Orton threw for 330 yards and two scores and did his best John Elway impression. McDaniels waved to Belichick after the game-winning field goal, then pumped his fist over and over as he ran toward the stands where his family sits. And the defense _ it held New England (3-2) scoreless in the second half and looked a lot like the Orange Crush of yore.
Denver's fourth-quarter drive certainly wasn't "The Drive" _ Elway's classic, 98-yard march that helped beat the Browns 23-20 back in 1987 _ but it will go down as one of the best in this franchise's history.
Easily the most surprising since the Broncos took the field half a century ago. Even the 1977 Super Bowl team _ the team that coined the term "Orange Crush" _ was viewed as an up-and-comer back then, something the turmoil-wracked Broncos certainly were not heading into 2009.
Trailing 17-10 with 9:59 left, Orton was at his patient best during the game-tying drive.

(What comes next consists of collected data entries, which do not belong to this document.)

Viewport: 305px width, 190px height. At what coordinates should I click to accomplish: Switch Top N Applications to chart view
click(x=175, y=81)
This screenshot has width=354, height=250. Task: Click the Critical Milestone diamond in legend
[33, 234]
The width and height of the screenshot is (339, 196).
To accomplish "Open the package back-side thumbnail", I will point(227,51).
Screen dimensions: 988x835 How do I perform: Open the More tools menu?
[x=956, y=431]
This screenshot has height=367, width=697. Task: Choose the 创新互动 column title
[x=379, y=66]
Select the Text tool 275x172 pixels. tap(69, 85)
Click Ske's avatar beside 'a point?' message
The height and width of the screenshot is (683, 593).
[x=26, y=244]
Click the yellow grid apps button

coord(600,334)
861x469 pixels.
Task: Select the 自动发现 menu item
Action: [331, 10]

A 14-yard completion to Jabar Gaffney, a screen to Knowshon Moreno that sprung for 27. A 7-yard completion to Eddie Royal, who finished with 10 catches for 90 yards.

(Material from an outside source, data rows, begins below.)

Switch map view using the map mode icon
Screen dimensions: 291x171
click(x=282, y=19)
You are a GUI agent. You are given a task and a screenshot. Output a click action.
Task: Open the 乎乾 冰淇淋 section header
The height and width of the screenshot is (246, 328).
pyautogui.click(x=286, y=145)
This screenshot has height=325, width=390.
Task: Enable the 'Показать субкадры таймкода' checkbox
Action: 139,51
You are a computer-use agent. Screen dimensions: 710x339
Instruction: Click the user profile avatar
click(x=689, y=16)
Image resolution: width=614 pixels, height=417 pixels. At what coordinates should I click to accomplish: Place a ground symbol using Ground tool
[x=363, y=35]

Brandon Marshall, who scored the game-winner last week against Dallas, did the honors this time, too, catching a pass on the sideline, then spinning and breaking a tackle for an 11-yard score that tied the game.

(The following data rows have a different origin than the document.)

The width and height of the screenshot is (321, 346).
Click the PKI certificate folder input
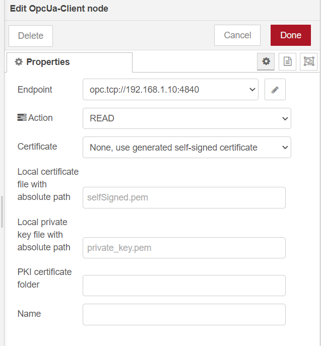pyautogui.click(x=184, y=286)
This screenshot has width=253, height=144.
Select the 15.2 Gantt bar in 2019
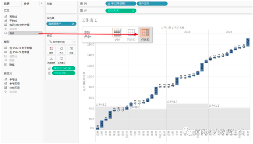click(248, 42)
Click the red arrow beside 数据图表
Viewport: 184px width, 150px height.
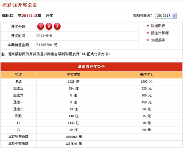(148, 25)
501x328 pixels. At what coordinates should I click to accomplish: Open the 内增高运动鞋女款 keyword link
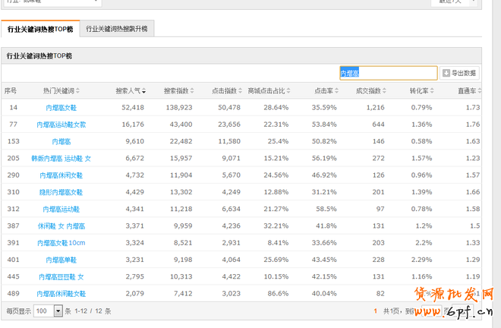pos(61,125)
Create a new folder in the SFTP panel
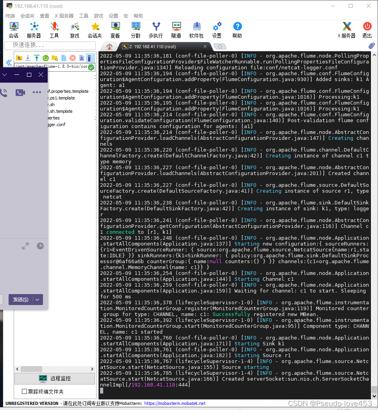378x410 pixels. (54, 58)
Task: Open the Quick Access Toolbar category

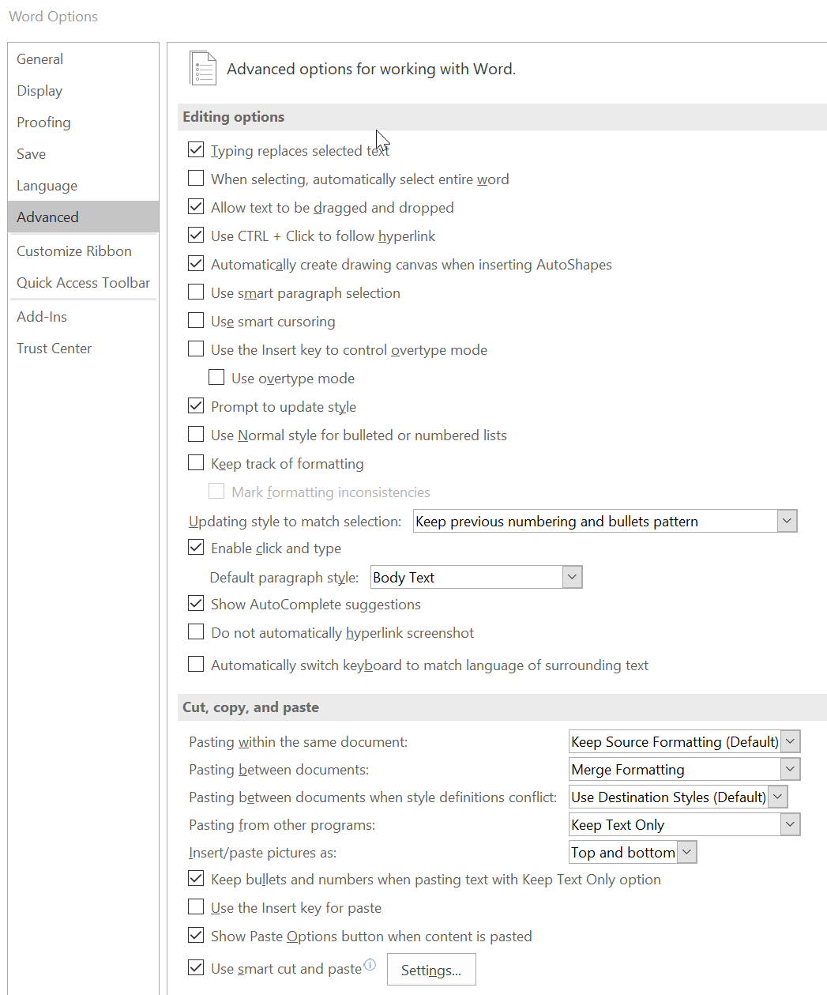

The teams traded a pair of possessions around midfield to close regulation, then the Broncos won the toss and drove 53 yards to set up the winning field goal.
The game was billed as a matchup between coaching mentor and pupil _ one of many Belichick has faced since he started winning Super Bowls and pushing young head coaches out into the NFL world.
It started with some tactical showmanship from McDaniels, who put the Broncos in the wildcat formation on their first drive and watched them rip off gains of 12, 13 and 14. Belichick called a timeout to adjust, the Broncos stalled and Prater missed a 48-yard field goal.
From there, it was exactly what both coaches promised it would be _ a hard-fought game decided more by the players than the Xs and Os.
The Broncos forced Tom Brady to be patient and pick underneath, the way he has most of this season. He went 19 for 33 for 215 yards, but only 63 of those came in the second half during which the Denver defense lived up to its billing.
It has allowed a grand total of 43 points in five games _ one of the best starts in the league's history. And add this to the resume: Denver handed Brady his first overtime loss. He fell to 7-1.
Orton, meanwhile, improved to 18-2 at home as an NFL starter, and the widely derided decision to anoint him the quarterback and trade away Jay Cutler still looks like a good one.
Denver's decision to choose Moreno with its first draft pick when the defense needed an overhaul also looks good. The rookie made his first start _ in place of injured Correll Buckhalter _ and finished with 88 yards rushing, along with the key, 27-yard catch during the tying drive.
The Broncos lost a fumble and Orton threw his first interception of the season _ to wide receiver Randy Moss, of all people, on a desperation heave to close the first half _ to lose the turnover battle 2-1.
No big deal, unless you consider this: It was the first time in 54 gams _ a streak dating to 2003 _ that the Patriots had forced more turnovers and lost. Another in a long list of surprises the Broncos are pulling off in a season hardly anyone saw coming.